If an American strike on Syria is too big, Iran could cite the attack as justification for retaliation. Based on statements during recent days by Iranian leaders, that could mean firing rockets into Israel from the Hezbollah stronghold in Lebanon — a development likely to be used in turn by Israel as its own justification to hit back at Hezbollah positions inside Syria, or at Iran directly.
The Obama administration has attempted to steer media attention away from such risks this week, offering only vague statements about the factors involved in planning a possible military strike on Syria.
“When the president and his team are looking at potential courses of action, we take into account a wide range of possible consequences,” Deputy State Department spokeswoman Marie Harf said Thursday. “We have friends and allies and partners in the region, and all of those are factors playing into a potential course of action.”
The ultimate consequences of a military strike are difficult to predict.
“What counts here is the scale of the American attack,” said Uzi Rabi, head of Middle Eastern studies at Tel Aviv University. Mr. Rabi suggests the Obama administration’s decision-making process is weighted with the heavy calculus of trying to prevent military forces loyal to Syrian President Bashar Assad from future use of chemical weapons without being drawn too deeply into the civil war.
The result, according to Mr. Rabi, is that there is now “a tacit agreement among everybody to have a very limited attack to punish Bashar for using chemical weapons.”
“Iran, Russia and Hezbollah all know that if it’s a kind of punitive act by the United States, then this is something they are willing to absorb,” he said. “They’re not going to do something dramatic in response to a limited attack by the U.S., but if the U.S. goes further and hits strategic sights inside Syria … it could give them reason to hit Israel.
“It’s a dicey situation,” added Lt.
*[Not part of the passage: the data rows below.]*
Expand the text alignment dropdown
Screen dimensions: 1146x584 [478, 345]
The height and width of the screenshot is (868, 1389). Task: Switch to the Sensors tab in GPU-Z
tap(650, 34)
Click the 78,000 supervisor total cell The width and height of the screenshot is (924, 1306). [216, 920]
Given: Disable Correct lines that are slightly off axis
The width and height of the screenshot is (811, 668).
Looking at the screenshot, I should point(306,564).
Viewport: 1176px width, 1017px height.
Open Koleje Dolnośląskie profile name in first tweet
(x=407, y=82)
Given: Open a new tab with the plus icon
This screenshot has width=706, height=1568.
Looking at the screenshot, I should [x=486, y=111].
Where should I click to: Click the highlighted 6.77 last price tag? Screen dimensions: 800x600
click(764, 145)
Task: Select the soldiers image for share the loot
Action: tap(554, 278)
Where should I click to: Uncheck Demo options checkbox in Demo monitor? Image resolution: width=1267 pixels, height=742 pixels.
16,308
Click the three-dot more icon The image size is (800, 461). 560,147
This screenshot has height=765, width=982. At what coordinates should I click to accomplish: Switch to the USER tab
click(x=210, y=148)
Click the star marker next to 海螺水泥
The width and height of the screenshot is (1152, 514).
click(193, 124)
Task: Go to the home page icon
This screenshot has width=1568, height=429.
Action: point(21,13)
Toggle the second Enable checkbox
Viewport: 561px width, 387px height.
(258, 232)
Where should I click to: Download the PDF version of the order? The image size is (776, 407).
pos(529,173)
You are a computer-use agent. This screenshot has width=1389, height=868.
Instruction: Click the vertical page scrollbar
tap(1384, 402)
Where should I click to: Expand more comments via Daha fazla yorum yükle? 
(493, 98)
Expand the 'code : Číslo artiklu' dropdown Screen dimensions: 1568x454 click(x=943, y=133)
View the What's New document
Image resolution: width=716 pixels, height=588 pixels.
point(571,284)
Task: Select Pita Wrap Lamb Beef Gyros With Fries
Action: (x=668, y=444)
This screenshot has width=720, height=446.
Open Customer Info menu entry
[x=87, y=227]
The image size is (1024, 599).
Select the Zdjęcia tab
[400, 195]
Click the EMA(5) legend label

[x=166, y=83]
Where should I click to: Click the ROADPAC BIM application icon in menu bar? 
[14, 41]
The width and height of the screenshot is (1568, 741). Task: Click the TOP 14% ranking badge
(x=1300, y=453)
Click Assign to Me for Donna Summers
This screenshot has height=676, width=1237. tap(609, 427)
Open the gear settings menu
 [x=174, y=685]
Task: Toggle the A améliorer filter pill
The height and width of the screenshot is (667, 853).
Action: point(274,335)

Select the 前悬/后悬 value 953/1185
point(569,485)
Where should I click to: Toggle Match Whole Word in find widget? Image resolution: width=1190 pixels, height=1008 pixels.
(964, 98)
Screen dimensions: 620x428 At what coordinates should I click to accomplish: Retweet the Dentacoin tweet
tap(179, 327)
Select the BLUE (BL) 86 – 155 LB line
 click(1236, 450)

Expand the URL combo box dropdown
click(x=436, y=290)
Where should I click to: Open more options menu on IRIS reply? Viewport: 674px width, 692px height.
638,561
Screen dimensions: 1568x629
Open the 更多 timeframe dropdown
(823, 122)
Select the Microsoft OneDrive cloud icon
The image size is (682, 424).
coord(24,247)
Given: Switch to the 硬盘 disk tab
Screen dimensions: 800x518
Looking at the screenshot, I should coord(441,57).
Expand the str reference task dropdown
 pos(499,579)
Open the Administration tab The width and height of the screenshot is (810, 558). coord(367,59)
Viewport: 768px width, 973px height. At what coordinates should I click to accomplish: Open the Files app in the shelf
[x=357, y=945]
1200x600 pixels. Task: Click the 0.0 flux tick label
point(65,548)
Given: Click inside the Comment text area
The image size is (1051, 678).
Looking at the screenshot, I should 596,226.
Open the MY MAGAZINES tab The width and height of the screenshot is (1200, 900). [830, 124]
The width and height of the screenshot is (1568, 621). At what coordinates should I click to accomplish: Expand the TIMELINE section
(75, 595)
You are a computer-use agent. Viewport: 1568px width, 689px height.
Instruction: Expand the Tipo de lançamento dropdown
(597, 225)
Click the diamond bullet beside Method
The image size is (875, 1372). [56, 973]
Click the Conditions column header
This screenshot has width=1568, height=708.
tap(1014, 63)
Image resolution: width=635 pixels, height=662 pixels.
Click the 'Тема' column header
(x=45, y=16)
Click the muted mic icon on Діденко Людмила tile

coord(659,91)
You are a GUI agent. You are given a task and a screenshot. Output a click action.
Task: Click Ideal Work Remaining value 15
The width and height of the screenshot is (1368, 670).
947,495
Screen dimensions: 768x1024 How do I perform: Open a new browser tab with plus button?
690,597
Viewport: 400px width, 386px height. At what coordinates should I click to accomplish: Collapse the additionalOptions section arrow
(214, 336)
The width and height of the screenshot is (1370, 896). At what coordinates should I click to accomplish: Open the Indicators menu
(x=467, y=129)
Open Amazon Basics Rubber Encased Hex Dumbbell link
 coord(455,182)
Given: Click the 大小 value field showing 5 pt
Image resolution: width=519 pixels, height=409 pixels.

Col. Gordon D. Miller, a Marine presently serving as a senior fellow at the Center for New American Security in Washington. “If Israel were to conduct follow-on exploitation strikes or something like it, that could change the tone of the entire situation away from one that’s currently focused on chemical weapons.”
Col. Miller, who stressed that he was speaking for himself and not on behalf of the Defense Department, added that “the fact that the rhetoric is already starting to flow” this week between Tehran and Jerusalem also must be weighed by U.S. officials in any decision on Syria.
“The actions have to take into consideration worst consequences,” he said.
“The Americans will sustain damage like when they interfered in Iraq and Afghanistan,” Iran’s Supreme Leader Ayatollah Ali Khamenei was quoted by the Islamic republic’s Fars News Agency on Wednesday.
“Starting this fire will be like a spark in a large store of gunpowder, with unclear and unspecified outcomes and consequences,” Ayatollah Khamenei said.
The warning followed similar threats Tuesday by Israeli Prime Minister Benjamin Netanyahu, who asserted, after meeting with his security advisers, that Israel “is ready for any scenario.”
“We are not part of the civil war in Syria,” Mr. Netanyahu said. “But if we identify any attempt whatsoever to harm us, we will respond in strength.”
The specter of such high-stakes posturing appeared to hang Thursday over the Obama administration, which has spent much of this week trying to assure the American public and the international community of the limited scope of a possible strike.
Meanwhile, some foreign policy insiders in Washington say that privately, Israel is actually wary of inflaming tensions with Iran at a time when Tehran appears to be on the verge of caving to Western sanctions aimed at containing its nuclear program.
Iranian President Hassan Rouhani may be more likely than his predecessor, Mahmoud Ahmadinejad, to pursue positive nuclear negotiations with the West, where fears have mounted in recent years that Tehran is close to developing a warhead. Iran claims its nuclear program is peaceful.
“Israel does not want to be viewed as jamming the international negotiations with a new Iranian leader who claims to be pragmatic,” said David Makovsky, a scholar at the Washington Institute for Near East Policy. “It’s hard for me to see Israel taking a step that is bound to create a lot of international contentiousness at this juncture.”
At the same time, Mr. Makovsky said: “The U.S. has telegraphed very publicly that it doesn’t see these strikes [on Syria] as a way of trying to bring the U.S. into the war and, therefore, its very possible the Iranians just ride it out.”